2013 23.3 WSDA Organic Program Update

The organic industry is built on a foundation of farmers tending diverse acreage. While the overall organic industry has grown steadily over the years, recent USDA statistics have shown that the number of certified farms in the US has plateaued. The statistic has not gone unnoticed and efforts are underway to address this trend and to ensure organic certification remains a viable alternative to conventional agriculture.

Less Time at the Desk

The National Organic Program (NOP) acknowledges that the paperwork burdens of certification may play a role in whether a farmer chooses to become certified. Under the auspices of “Sound and Sensible,” NOP has begun to implement measures to streamline the certification process while maintaining organic integrity, as described by the program in the passage below. At WSDA, we continually look at our own processes and have taken the NOP’s “Sound and Sensible” initiative as even greater incentive to improve our services. We look forward to continuing to serve the farmers of WA State in the best way possible and growing the organic community in our state.
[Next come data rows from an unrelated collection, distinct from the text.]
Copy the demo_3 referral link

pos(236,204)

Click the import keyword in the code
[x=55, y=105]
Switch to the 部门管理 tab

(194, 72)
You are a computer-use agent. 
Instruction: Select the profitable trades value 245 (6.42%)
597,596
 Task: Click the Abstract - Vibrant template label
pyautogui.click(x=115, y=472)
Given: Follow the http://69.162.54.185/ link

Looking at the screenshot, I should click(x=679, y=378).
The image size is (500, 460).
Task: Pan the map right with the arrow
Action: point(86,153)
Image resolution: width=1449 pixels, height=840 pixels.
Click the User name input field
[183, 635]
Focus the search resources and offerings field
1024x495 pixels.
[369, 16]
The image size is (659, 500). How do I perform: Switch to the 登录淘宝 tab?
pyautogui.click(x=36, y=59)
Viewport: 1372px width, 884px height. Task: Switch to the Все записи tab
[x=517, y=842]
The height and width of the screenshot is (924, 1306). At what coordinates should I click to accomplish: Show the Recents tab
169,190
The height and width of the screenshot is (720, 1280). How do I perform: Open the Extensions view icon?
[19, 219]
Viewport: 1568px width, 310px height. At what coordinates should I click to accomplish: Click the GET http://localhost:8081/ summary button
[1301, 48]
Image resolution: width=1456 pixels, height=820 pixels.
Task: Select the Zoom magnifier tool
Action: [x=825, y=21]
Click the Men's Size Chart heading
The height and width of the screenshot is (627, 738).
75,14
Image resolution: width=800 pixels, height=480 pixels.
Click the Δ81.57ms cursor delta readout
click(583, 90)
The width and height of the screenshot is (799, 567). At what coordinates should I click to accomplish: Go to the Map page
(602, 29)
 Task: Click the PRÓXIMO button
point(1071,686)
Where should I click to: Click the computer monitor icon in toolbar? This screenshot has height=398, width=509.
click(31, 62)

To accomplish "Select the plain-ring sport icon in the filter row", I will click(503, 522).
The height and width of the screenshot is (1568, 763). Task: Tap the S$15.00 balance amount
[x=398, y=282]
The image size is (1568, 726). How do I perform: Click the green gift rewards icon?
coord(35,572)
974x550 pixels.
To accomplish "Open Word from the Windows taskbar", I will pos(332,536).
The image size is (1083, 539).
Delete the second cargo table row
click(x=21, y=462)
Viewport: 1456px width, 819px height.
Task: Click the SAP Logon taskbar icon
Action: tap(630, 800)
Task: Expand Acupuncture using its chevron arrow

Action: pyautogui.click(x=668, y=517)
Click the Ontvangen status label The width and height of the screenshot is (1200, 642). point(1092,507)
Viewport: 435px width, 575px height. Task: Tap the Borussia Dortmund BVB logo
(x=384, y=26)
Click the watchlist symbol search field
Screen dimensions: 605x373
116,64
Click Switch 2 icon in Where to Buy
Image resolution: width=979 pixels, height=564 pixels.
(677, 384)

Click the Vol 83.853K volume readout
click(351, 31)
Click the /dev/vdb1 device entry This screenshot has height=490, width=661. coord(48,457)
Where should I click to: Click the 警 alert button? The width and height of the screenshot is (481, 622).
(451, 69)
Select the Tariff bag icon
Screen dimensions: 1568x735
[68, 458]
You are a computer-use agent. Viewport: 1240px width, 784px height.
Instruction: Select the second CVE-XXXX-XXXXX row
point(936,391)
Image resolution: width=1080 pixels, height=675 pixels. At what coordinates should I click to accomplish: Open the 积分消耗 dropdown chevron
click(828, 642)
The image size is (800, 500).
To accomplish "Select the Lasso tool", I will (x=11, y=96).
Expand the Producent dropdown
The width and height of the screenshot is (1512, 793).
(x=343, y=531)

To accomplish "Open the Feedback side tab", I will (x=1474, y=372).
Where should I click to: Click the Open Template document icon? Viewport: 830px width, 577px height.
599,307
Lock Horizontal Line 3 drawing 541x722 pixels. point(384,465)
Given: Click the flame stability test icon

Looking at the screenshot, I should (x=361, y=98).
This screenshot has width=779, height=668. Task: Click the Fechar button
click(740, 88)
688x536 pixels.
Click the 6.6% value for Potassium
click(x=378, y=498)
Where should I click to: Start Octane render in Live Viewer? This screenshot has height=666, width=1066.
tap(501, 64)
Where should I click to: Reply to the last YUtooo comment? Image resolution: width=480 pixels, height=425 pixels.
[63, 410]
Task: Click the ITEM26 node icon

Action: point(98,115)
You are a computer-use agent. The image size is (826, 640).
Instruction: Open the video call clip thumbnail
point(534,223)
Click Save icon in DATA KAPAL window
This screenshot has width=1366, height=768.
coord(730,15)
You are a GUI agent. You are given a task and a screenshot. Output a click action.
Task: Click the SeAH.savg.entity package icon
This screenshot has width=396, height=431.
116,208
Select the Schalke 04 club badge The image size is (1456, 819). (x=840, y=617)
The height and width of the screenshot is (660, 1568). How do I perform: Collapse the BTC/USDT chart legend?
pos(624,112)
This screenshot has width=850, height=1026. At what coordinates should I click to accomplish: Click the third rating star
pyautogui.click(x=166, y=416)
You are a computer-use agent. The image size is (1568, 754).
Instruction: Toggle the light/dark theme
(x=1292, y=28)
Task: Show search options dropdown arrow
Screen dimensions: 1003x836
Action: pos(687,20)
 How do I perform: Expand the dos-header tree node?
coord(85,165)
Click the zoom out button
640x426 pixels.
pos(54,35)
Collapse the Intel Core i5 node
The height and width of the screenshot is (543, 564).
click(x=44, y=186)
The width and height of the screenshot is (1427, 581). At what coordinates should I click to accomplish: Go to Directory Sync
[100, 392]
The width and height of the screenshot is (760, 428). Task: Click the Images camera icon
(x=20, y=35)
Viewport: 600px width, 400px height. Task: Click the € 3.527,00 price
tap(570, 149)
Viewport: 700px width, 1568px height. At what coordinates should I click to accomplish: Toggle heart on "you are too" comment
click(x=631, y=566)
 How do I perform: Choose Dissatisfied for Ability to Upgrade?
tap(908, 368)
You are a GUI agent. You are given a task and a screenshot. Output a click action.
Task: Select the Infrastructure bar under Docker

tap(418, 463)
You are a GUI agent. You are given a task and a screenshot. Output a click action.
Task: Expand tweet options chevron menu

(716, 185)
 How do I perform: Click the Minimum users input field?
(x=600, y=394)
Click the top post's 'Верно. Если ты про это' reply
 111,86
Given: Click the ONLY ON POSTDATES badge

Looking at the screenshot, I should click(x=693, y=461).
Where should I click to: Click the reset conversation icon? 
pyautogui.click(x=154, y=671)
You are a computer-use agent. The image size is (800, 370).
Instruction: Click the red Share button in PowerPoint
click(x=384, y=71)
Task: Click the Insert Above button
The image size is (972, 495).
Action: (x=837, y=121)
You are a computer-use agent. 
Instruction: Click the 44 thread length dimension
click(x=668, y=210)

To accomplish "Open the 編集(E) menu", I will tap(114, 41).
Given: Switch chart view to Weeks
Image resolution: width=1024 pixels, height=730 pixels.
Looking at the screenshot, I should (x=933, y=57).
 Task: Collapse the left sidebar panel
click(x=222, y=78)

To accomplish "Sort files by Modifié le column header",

Consumers purchase organic products expecting that they maintain their organic integrity from farm to market. Under the USDA organic rules, organic farmers must demonstrate they are protecting the environment, supporting animal health and welfare, and producing their products without the use of prohibited substances (http://blogs.usda.gov/2011/12/16/organic-101-whatorganic-farming-and-processing-doesn%E2%80%99t-allow/).

However, farmers have reported spending more time completing forms and maintaining records. A certain amount of records are essential to ensure organic farmers are meeting the organic standards, such as planting non-genetically modified seeds or raising dairy cattle on organic pasture. But, too much focus on paperwork can detract from farming activities that support organic principles, such as conservation and cycling of resources. To address this, the National Organic Program (NO P) initiated a program aimed at helping reduce the paperwork and other burdensome aspects of organic certification while maintaining high standards, ensuring compliance, and protecting organic integrity.

The ‘Sound and Sensible’ initiative (http://www.ams.usda.gov/AMSv1.0/getfile?dDocName=STELPRDC5103512) involves identifying and removing barriers to certification, streamlining the certification process, focusing enforcement, and working with farmers and processors to correct small issues before they become larger ones. The overall goal of this new initiative is to make organic certification accessible, attainable, and affordable for all operations.